DXR Language-Independent Schema

From MozillaWiki
Jump to navigation Jump to search

As DXR gains the ability to index more languages, we're going to need a non-C++-centric schema to hold the data. I don't think the existing schema is horrible, but I'm sure there are C++-isms hiding out in there. This page is a place to enumerate those isms and develop alternatives.

Strawman: jcranmer's documentation schema preview

I started work on developing a schema for the purposes of adding Doxygen-like support to DXR. The original documentation schema is focused on how to organize documentation and doesn't consider need for other DXR features, so I've extended it slightly to conform to those requirements.

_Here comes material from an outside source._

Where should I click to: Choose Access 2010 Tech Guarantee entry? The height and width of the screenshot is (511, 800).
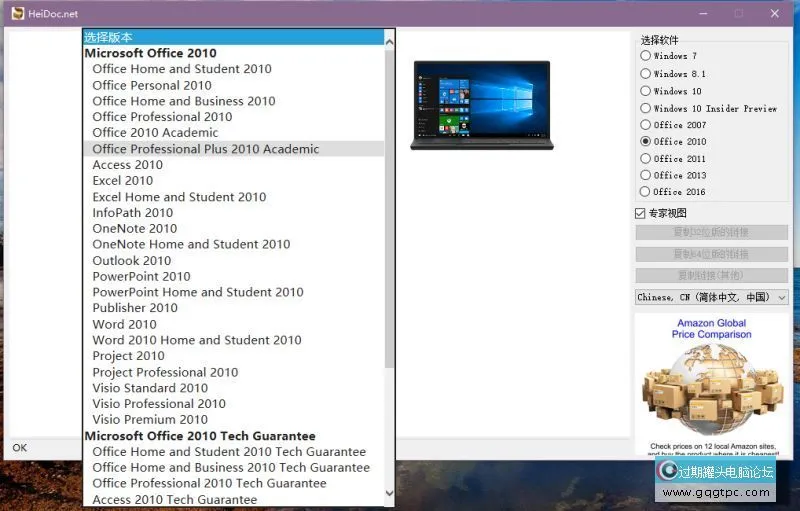175,500
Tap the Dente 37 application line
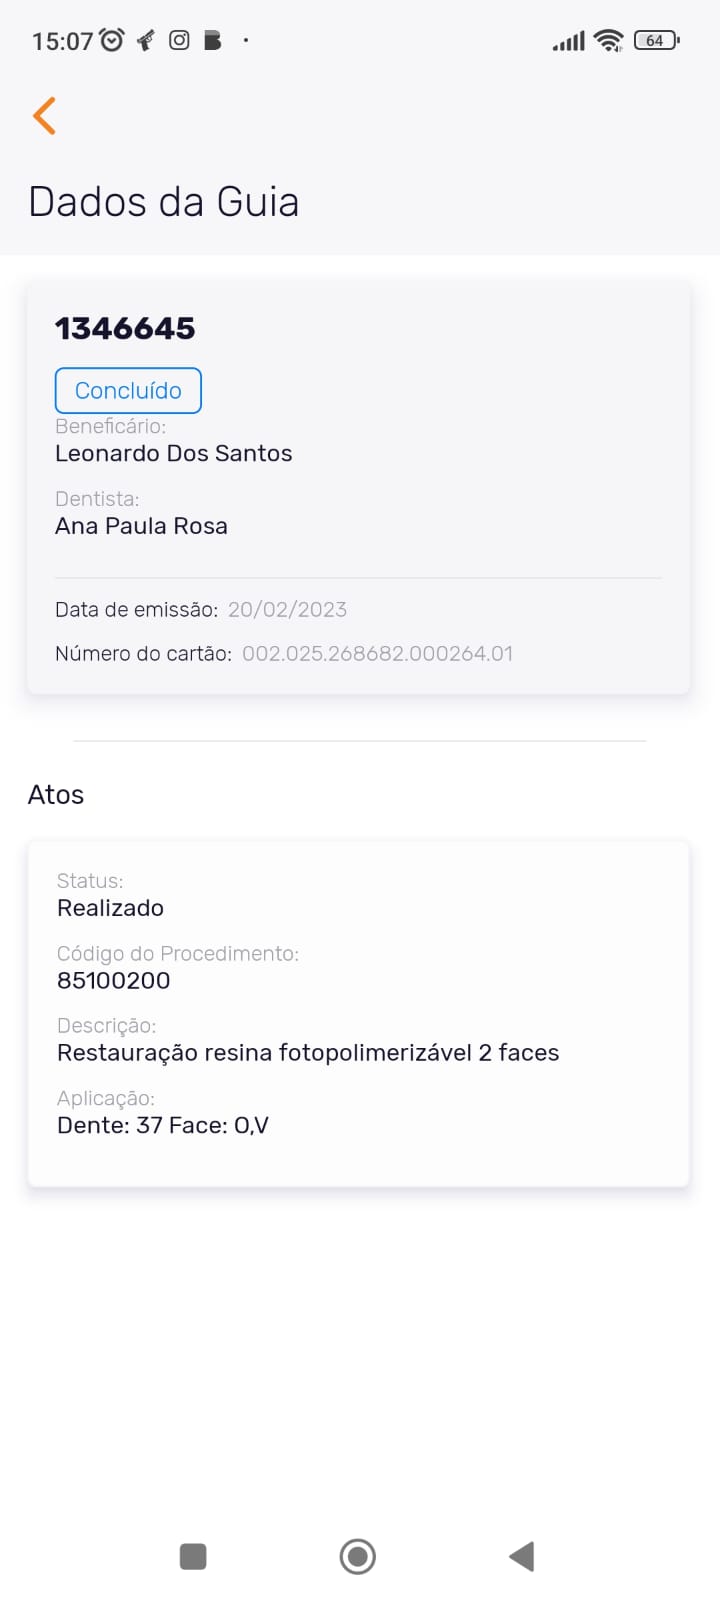 pyautogui.click(x=163, y=1125)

The core of the schema is that everything is organized into "entities," which anything that can be reasoned about in documentation (or a cross-reference). Entities break down into four main categories as far as documentation is concerned: files (self-explanatory), namespaces (things that contain other entities but don't have a well-defined single location), aggregates (things that contain other entities but have a meaningful definition), and leaves (things that don't contain other entities). Note that entities also have kind names to distinguish between different aggregates (e.g., C++ structs/classes/macros). All entities are resolved and named by fully-qualified names, which are unique... almost.

XXX: Explain how to merge entities

From the standpoint of DXR's more advanced features, the documentation breakdown is insufficient. A more informative breakdown classifies entities into:

  • Types -- entities that represent a declarable type of a variable, like typedefs, classes, structs, etc.
  • Macros -- entities that represent things that expand into code. C++ templates are a better example here than C macros. Parameters here don't refer to specific values (e.g., they can refer to types or AST subtrees). This means that the code expanded by a macro may do things like define several types, functions, or etc.
  • Functions -- entities that can be called. Needed for the calltree support.
  • Variables -- entities that represent things that can take on values. Types may or may not be statically known (although, even in dynamic languages, we would still like to infer types if they are statically knowable).
  • Constants -- variables whose values are constant and known at compile-time (C/C++ enums, a subset of C macros, etc.)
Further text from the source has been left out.